Their work shows the mammary gland forms a long-term memory of pregnancy that primes it to respond to the hormonal changes that announce succeeding pregnancies. The memory lasts throughout an individual’s reproductive years. The results appear online in Cell Reports.
Secretion of the hormones estrogen and progesterone set the stage for dramatic changes that take place in the breast during pregnancy: a massive proliferation of mammary epithelial cells, and the formation of thousands of ductal structures, which support milk production and transport during lactation.
A team led by HHMI Investigator Greg Hannon, a CSHL Professor and also a Professor and Senior Group Leader at the CRUK Cambridge Institute at the University of Cambridge, hypothesized that pregnancy might alter the gland’s receptiveness to pregnancy-related hormones. Specifically, they sought to determine if this might occur via changes in a set of chemical marks that attach to DNA, the genetic material. Such marks — molecules of methyl (CH3), for instance — are called epigenetic marks, and their presence or absence in particular locations in the genome can either prevent genes from being expressed, or promote their expression.

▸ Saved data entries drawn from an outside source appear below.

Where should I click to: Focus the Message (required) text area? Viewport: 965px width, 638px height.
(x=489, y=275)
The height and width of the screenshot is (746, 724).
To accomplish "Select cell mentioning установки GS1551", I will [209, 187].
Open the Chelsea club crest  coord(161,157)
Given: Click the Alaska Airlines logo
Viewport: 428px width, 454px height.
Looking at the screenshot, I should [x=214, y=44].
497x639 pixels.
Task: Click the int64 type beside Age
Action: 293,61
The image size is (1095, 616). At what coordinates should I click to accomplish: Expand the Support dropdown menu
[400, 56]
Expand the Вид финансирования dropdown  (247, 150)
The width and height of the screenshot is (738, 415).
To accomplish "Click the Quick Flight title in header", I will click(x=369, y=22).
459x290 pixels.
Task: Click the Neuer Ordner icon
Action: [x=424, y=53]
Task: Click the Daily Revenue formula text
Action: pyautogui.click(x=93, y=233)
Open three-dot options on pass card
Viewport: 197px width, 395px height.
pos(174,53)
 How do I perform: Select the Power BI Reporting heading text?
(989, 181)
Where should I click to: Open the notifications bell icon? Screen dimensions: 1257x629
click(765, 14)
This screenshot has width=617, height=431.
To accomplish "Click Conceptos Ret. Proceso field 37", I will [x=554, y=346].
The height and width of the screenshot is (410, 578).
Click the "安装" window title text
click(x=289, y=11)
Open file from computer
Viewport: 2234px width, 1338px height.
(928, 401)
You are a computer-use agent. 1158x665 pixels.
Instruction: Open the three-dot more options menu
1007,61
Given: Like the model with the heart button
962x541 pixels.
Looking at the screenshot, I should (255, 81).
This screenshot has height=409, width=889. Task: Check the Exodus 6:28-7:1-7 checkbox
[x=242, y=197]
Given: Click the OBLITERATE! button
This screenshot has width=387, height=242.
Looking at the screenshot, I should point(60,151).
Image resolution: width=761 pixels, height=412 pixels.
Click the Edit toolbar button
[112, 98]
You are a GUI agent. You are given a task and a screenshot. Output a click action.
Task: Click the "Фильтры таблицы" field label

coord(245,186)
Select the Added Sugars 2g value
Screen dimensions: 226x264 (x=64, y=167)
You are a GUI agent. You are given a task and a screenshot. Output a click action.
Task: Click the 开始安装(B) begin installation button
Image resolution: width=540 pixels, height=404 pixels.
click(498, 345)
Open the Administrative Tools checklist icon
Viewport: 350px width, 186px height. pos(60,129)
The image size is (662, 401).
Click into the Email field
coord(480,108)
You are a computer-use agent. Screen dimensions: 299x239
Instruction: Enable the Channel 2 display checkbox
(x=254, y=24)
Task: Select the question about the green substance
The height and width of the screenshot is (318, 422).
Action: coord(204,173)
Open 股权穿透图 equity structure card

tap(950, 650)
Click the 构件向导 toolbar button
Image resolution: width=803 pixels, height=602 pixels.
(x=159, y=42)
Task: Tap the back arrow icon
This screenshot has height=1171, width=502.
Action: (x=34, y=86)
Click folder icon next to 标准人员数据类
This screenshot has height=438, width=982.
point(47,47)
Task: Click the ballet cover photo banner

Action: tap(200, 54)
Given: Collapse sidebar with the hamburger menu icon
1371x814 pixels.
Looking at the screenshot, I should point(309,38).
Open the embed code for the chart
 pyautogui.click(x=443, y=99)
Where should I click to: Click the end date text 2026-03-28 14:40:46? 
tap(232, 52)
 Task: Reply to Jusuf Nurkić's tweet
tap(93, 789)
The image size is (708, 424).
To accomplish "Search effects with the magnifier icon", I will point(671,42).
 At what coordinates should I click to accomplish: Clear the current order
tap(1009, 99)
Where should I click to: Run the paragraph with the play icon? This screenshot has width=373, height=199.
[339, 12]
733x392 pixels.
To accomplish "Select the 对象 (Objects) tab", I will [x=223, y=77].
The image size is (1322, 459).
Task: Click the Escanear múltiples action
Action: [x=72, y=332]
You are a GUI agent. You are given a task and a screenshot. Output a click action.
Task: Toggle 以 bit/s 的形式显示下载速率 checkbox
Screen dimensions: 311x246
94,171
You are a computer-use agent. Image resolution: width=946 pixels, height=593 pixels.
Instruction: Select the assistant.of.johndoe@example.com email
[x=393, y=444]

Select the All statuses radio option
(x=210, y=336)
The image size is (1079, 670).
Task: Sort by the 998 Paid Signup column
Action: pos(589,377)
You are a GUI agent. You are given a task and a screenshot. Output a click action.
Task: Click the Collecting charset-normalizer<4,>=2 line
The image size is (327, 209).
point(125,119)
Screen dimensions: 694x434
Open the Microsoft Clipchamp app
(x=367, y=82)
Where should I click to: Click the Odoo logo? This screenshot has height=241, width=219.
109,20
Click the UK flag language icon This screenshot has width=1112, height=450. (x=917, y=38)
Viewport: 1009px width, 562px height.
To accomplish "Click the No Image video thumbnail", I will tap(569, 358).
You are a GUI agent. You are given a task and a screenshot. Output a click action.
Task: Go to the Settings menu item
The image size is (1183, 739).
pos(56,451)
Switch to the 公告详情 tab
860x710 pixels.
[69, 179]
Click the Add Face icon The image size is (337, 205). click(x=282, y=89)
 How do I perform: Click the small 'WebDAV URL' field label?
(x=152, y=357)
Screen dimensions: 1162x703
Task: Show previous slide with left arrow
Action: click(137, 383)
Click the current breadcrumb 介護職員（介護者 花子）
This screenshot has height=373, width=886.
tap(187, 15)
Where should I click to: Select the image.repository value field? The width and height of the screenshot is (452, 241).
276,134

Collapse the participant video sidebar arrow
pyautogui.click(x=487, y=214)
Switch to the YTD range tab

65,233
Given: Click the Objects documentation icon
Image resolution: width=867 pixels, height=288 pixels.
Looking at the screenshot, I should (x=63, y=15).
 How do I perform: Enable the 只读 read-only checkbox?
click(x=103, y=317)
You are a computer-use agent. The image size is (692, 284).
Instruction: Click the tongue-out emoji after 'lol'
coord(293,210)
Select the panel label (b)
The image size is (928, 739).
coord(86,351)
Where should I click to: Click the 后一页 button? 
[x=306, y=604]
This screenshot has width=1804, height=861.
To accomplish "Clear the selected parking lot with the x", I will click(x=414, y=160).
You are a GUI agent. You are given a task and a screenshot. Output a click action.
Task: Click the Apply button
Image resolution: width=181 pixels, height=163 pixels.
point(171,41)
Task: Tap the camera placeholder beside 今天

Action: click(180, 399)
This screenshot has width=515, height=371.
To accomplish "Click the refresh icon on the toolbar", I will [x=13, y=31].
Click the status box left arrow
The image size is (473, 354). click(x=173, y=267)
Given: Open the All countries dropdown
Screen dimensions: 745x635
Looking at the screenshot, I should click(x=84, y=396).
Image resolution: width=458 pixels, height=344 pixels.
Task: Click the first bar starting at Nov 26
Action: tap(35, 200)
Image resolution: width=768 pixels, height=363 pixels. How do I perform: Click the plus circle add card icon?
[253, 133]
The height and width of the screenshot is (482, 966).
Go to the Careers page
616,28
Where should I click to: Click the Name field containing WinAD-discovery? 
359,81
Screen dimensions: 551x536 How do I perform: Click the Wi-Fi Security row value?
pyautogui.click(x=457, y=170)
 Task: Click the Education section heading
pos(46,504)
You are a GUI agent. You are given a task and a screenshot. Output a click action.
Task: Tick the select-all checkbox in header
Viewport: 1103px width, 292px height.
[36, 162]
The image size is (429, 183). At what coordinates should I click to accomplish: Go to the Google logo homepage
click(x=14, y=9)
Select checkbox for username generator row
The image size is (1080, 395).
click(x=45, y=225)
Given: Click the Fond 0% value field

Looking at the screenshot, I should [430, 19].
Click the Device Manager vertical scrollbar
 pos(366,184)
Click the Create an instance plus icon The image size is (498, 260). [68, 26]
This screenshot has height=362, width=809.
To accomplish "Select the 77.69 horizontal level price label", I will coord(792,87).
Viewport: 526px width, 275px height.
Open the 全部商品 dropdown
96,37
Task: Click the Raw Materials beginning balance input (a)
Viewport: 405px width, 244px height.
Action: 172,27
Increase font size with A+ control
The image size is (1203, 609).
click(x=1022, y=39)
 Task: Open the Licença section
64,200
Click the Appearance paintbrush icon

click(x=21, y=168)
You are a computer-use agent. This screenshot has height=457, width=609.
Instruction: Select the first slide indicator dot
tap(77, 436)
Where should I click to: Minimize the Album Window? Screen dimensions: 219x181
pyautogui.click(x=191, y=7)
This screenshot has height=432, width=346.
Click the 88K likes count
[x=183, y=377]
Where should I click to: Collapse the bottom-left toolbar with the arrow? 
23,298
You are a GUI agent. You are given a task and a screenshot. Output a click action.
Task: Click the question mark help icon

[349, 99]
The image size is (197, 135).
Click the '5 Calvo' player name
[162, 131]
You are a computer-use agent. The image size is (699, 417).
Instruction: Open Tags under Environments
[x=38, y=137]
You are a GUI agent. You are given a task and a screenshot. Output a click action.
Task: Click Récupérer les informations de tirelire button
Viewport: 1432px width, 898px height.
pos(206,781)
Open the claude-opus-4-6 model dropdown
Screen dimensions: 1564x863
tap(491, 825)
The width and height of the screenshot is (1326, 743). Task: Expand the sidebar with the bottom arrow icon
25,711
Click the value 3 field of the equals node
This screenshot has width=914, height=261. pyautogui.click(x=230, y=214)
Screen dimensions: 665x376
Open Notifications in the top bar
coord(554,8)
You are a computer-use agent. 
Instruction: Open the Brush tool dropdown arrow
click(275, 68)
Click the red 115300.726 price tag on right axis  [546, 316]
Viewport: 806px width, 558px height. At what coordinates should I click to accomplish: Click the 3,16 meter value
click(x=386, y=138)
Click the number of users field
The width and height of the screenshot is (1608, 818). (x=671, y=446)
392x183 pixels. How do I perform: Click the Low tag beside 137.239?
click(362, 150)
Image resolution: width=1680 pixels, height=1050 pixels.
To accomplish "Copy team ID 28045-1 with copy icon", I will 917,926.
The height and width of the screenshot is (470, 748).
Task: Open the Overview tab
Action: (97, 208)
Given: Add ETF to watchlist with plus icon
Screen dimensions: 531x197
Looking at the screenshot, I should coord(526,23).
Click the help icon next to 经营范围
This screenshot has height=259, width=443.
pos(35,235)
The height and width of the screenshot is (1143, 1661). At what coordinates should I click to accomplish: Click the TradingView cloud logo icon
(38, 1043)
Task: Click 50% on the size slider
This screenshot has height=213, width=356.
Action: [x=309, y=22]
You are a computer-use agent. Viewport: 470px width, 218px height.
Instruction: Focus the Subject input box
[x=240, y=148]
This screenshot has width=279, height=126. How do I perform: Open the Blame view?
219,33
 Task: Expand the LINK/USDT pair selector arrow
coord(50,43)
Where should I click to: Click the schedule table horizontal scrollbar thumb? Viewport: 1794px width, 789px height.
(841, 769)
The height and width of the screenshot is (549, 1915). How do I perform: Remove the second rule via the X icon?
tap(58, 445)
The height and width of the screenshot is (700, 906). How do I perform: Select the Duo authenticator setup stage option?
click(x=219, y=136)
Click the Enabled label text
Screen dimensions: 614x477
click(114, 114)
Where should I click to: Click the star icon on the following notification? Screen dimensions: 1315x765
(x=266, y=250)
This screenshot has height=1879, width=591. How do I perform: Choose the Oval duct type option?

Camila dos Santos, now a CSHL Assistant Professor, developed a technique critical to the newly reported experiments when she was a postdoctoral investigator in the Hannon lab. Dos Santos found a marker of mammary stem cells that enabled her to isolate highly purified stem cells in addition to a number of other cell types specific to the mouse mammary gland — six in all. From these, she generated genome-wide profiles of where methyl groups attach to the DNA. Of all the epigenetic marks, methyl marks tend to be the longest lasting, and are often permanent.
Working with Andrew Smith, a computational biologist from the University of Southern California, they found that cells sampled from young mice that had been through a single pregnancy cycle had methylation marks that were “substantially different” from marks in cells sampled from mice of the same age that had never been pregnant. “Of those changes,” says Hannon, “we were able to trace a majority to places in the genome where a single transcription factor, called Stat5a, binds. This is really remarkable — so many changes in methylation, and you can track them down to a single factor.” Like all transcription factors, Stat5a binds to DNA and in so doing changes the way a specific gene or genes are expressed.
The team shows that a first pregnancy erases many methyl marks that are present throughout life leading up to pregnancy. During a first pregnancy, the team suggests, Stat5a binds DNA in certain types of mammary epithelial cells, at places near genes that need to be activated during pregnancy — specifically, genes involved in proliferation and lactation. As the team showed in mice, when a once-pregnant female receives hormones whose action simulates a real pregnancy, the mice respond more rapidly than other, never-pregnant mice given the same hormones. In the previously pregnant mice, “the mammary glands start expanding faster and also sooner than for those experiencing pregnancy hormones for the first time,” says dos Santos. “It’s as if the gland already knows those hormones.”
“This is an example of epigenetic memory: it is the loss of DNA methylation that is now marking sites in the genome that were active in a previous pregnancy,” dos Santos says. When the same sites were examined a year after pregnancy (or exposure to pregnancy hormones), they remained unoccupied by methyl marks. “The cell is not replenishing DNA methylation at these sites, even after several cell divisions, which means the memory of previous pregnancy is long-term.”
These findings have led to another important line of research. It is well known that women who become pregnant by age 25 have substantially lower rates of breast cancer than women who bear children later in life or not at all. It is possible that the implied protective factor is in some way related to the epigenetic memory of mammary cells just discovered, Hannon says.
Dos Santos says her lab is now “trying to understand which of the modifications we found in this study might prevent development of breast cancer in a pregnancy-related manner.”